PureSkill.gg Data Science
What data is available?
The PureSkill.gg Competitive CS:GO Gameplay Data Set contains Competitive Counter-Strike: Global Offensive (CS:GO) match data from matchmaking, FACEIT, and other third-parties. Contains full player telemetry and timestamped game events.
How can I get started?
With the tutorial you will learn how to do some real CS:GO data science with data from the public data set. Once you complete the tutorial, you may use the same repository to bootstrap you own project!
Why are you doing this?
We want to see the amazing stuff you'll do with it! Working with AI researchers using CS:GO to solve really hard problems inspired us to contribute back and unlock this potential for anyone.
We hope this work can fuel everything from one's first data science experience, to their next hackathon, school project—all the way to groundbreaking research.
Who can use the data?
Anyone with a use case that adheres to the license.
The full license is presented and agreed to when you subscribe to the data set, but it's basically the CC BY-NC-SA 4.0 license, which means you may not use the data for commercial purposes, you must attribute PureSkill.gg, and you must use the same license for any derived work.
Does it cost money?
The data set is released for free, however, the process of exporting the data will incur standard AWS fees for using the cloud provider's storage and bandwidth.
See the Cost FAQ for details.
Why do I need to subscribe?
The AWS Data Exchange, which is the cloud platform hosting the data set, requires users to subscribe for access to hosted data products.
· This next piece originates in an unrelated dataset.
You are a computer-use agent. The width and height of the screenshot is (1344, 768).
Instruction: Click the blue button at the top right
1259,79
On subscribing, you must agree to our version of the CC BY-NC-SA 4.0 license. The subscription to PureSkill.gg data is always free.
Are you selling my data?
Absolutely not! The data set is free and for the community. We hope the data will be used for cool stuff, and for future improvements to Coach!
Does this mean everyone will know how n00b I am?
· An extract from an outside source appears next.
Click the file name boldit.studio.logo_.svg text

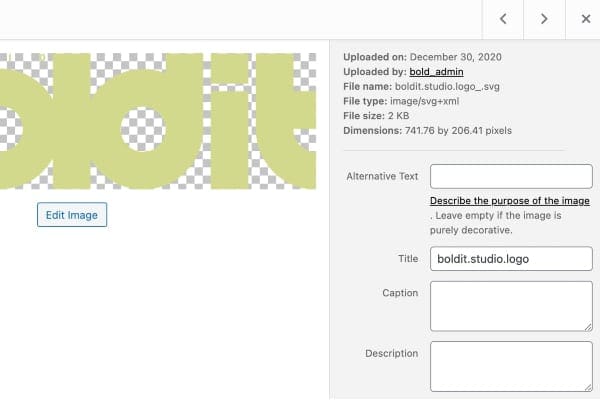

Nope! Not from here at least. All player data is thoroughly anonymized: it is impossible to determine a player's identity, virtual or otherwise.
Can I opt-out?
Currently we do not provide a way for users of PureSkill.gg to opt-out of inclusion in the data set. You may, however, ask for your account to be deleted, which will stop inclusion of future matches.
Please note that even though your match data is in the data set, it is not traceable back to your player identity.
I have more questions?
That wasn't a question. But it's ok, you can reach out in the Dojo channel on Discord. We want to help you and get your feedback!
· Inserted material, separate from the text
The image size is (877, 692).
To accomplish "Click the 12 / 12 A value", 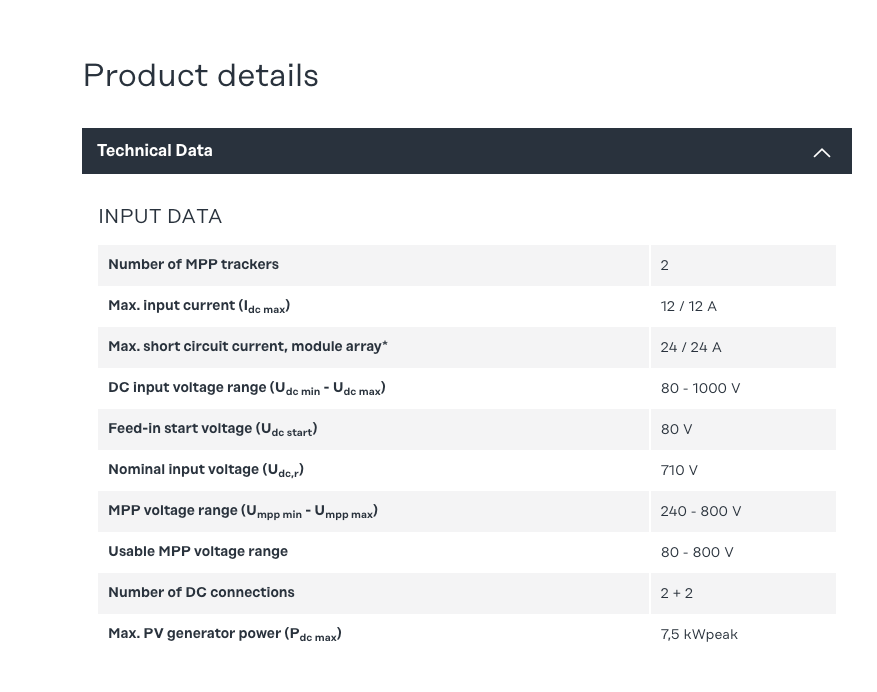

What are the developer tools?
- PySkill: Project skeleton for doing PureSkill.gg data science with Python.
- Data Science Developer Kit (DSDK): Python library for working with the data. Read csds, create tomes, access data from the ADX, and more.
- CS:GO Data Science Developer Kit (CSGO DSDK): Python library with tools specific to CS:GO data science.
- PureSkill.gg Data Science Showcase: Demonstrations and examples of neat applications of PureSkill.gg data.
- PureSkill.gg Docs: This website.
Are the developer tools stable?
Mostly. We don't anticipate majors changes before releasing version 1 of our libraries. During the initial period following the announcement, we will be working with early adopters to squash bugs and smooth out the APIs. Please report any issues on GitHub.
Libraries follow the principals of semver. Beta releases may see breaking API changes before their final release, while release candidates will avoid this unless absolutely necessary.
Python projects use the PEP 440 standard version format
1.2.3 for stable releases,
1.2.3b0 for beta releases,
1.2.3rc0 for release candidates.
This is a small cosmetic difference, but otherwise, the semantic meaning will follow semver.
What do I need to use the developer tools?
Can I use any version of Python?
No. For the best experience, we recommend using the latest version of Python 3.9
Version 3.10 may work, but many libraries are still lagging behind on full support, which means installing dependencies may take longer, require additional build tools, or fail. Additionally, Python 3.10 is not yet supported by all cloud providers, including AWS Lambda. When 3.10 has wider adoption, we will officially support it, but for now we only test on 3.9.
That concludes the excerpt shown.